Pentland Brands Ellesse
Pentland employees working across the Ellesse fashion sportswear brand.

Learning in a customer-centric way

While the academy is focused on creating consistent ways of working across Pentland’s different brands, it is also a statement of intent about the company’s commitment to helping its employees build long-term careers within the organisation.

The launch of ‘Brand Building the Pentland Way’ represents culmination of a major recruitment drive to fill 100 roles across its marketing, product and sales functions, which kicked off earlier this year.

As part of the recruitment process, Pentland Brands aimed to hire 50 to 60 people for roles in marketing, spanning brand management, digital, user experience, optimisation, analytics, product design, innovation and creative roles, as well as within Pentland’s internal agency. Grove explains that the new intake will benefit greatly from the launch of the new academy.

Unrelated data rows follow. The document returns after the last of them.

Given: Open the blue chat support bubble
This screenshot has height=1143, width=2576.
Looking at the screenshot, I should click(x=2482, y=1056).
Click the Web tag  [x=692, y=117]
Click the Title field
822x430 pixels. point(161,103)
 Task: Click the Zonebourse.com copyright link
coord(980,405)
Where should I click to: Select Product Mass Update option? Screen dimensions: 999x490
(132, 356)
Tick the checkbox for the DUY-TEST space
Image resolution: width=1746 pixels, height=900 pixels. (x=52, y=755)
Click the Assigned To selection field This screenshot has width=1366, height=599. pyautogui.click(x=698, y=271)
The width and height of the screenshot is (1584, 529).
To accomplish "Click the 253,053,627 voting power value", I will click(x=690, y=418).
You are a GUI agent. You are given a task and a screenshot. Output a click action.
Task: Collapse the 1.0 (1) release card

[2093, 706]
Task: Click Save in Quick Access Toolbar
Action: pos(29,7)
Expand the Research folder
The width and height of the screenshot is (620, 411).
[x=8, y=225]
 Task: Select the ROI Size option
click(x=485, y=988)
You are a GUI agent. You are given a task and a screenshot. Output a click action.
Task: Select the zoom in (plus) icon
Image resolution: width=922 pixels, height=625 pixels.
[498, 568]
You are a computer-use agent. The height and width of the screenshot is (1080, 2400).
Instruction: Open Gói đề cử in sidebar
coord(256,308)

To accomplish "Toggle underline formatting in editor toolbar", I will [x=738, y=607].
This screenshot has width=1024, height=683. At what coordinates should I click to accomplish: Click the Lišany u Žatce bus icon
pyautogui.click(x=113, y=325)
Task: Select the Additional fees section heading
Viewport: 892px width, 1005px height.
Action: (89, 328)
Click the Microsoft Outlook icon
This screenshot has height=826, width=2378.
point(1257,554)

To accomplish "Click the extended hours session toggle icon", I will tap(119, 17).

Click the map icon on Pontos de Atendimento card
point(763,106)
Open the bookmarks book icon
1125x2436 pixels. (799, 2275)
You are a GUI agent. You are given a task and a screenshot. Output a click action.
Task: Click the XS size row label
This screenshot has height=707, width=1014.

“We’ve got a lot of great people now landed in new positions and we want to be a business that’s really easy to work with and within. We want to be really clear on how we join up as teams,” he says.

“We have a critical mass of people on board now and it’s about giving them the platform to do what they do best, which is unleash their creativity, passion and skills in building brands.”

The recruitment drive comes at the end of a two and a half year programme designed to help Pentland Brands’ consumer organisation transition into a portfolio business, which has involved rationalising the number of sites the business operates across the UK.

Pentland Brands London
The Pentland Brands headquarters in Finchley, North London.

Sportswear brands Canterbury of New Zealand and Mitre relocated to Pentland’s Nottingham office, a hub for swimwear brand Speedo, while outerwear brand Berghaus continues to be run out of Sunderland. The rest of Pentland’s portfolio operates from its head office in Finchley, North London.

Leveraging the scale of the wider Pentland portfolio to grow each separate brand has been a key focus over the past three years for global marketing director, Sean Hastings.

It is his firm belief that unlocking the potential of brands can only be achieved by unlocking the potential of people, which is why the brand building academy has such an important role to play.

“It means working in consistent ways, giving people access to be able to move around and develop their careers in different disciplines and different brands in different countries. Those are really important ways of developing people and helps them develop the brands,” Hastings suggests.

“It also breaks down some of the silos, because as consumers we just see a brand, we experience a brand, we don’t care how the business is set up. So the business needs to think of that entire brand experience, not in its individual silos. So a big part of programme is around thinking more in the mindset of the consumer first and then how the business is organised second.”